Avoiding Flaky Tests

Flaky tests are no stranger to the Mattermost code base. Find out what we've done to avoid flaky tests.
September 29, 2019 1418 words

“Your tests are failing.”

This comment on a pull request is crushing. After all the effort you’ve spent writing your code, adding new unit tests, and rebasing your changes to make each commit almost a work of art: how could your tests possibly be failing?

Begrudgingly, you sign into your CI server only to realize the failing tests have nothing to do with your code. You think, “Hmm, maybe the code is more coupled than I expected.”

You run the unit tests locally. PASS. You check out origin/master and run the tests again. PASS.

Flipping back to your CI server, your eye is drawn to the “Rebuild” icon on your CI pipeline. You think to yourself, “Maybe it’s just a flaky test…”

Flaky tests are no stranger to the Mattermost code base. With 6000+ server-side tests, 3500+ client-side tests, and a growing number of Cypress integration tests, we’ve seen our fair share of flaky tests. A few sprints back, we decided to focus some efforts on squashing several of the server-side flaky tests. What follows are some practical observations to anyone reading, writing or running similar unit tests.

Strategies to avoid flaky tests 

1) Don’t rebuild until you’ve filed a ticket 

With developers often on a deadline, it’s not always realistic to context switch and root cause a flaky test. But don’t waste the opportunity of having observed a flaky test: file a ticket with as much detail as possible. Include the full build log and any artifacts generated by the CI server. If someone else already filed a ticket, add your details to help raise the investigation priority and help the poor soul tasked with debugging it.

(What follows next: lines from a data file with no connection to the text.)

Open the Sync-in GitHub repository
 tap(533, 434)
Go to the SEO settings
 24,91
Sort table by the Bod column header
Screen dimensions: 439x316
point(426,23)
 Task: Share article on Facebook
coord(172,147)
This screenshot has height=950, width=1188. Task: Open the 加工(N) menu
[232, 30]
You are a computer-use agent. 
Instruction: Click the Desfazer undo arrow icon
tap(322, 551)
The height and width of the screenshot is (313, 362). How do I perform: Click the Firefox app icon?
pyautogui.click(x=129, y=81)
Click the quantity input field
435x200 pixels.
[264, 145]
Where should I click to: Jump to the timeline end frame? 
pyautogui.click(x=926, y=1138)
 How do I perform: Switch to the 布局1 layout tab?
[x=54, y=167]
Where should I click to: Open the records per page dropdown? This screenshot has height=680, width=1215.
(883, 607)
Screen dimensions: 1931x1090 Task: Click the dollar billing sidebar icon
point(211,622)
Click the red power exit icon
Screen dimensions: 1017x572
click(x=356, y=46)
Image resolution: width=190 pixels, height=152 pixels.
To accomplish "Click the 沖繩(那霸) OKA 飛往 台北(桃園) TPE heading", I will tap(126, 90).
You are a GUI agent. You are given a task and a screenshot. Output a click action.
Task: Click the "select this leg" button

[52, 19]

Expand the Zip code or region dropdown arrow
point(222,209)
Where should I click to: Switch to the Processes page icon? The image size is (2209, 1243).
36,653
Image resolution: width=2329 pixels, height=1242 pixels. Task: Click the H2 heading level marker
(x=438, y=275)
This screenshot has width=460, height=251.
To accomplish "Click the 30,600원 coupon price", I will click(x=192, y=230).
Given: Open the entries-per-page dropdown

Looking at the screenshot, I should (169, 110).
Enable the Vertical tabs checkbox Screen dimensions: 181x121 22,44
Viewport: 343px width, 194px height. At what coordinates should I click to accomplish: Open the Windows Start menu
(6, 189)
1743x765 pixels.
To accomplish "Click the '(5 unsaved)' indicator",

2) Avoid using time.Sleep to wait for asynchronous results 

Consider the following simplified test based on a reported flaky test:

// TestHTTPTimeout verifies that the HTTP service is configured with the requested timeout.
func TestHTTPTimeout(t *testing.T) {
    expectedTimeout := 100 * time.Millisecond

    server := httptest.NewServer(http.HandlerFunc(func(w http.ResponseWriter, r *http.Request) {
        time.Sleep(101 * time.Millisecond)
    })
    defer server.Close()

    httpService := NewHttpService(HttpServiceOptions{RequestTimeout: expectedTimeout})
    err := httpService.Do()
    require.EqualError(t, err, "timeout")
}

By waiting for 101 milliseconds – 1 millisecond longer than the configured timeout – the test hoped to verify the timeout handling behaviour of the http service.

Unfortunately, the underlying service implementation effectively deferred to http.Client, which was itself relying on a time.Timer. The corresponding documentation for time.Timer makes it clear – with added emphasis:

NewTimer creates a new Timer that will send the current time on its channel after at least duration d.

That is, this particular timeout is guaranteed to wait at least 100 milliseconds, but makes no promise how soon thereafter it will fire. Simply put, waiting just 101 milliseconds sometimes isn’t enough.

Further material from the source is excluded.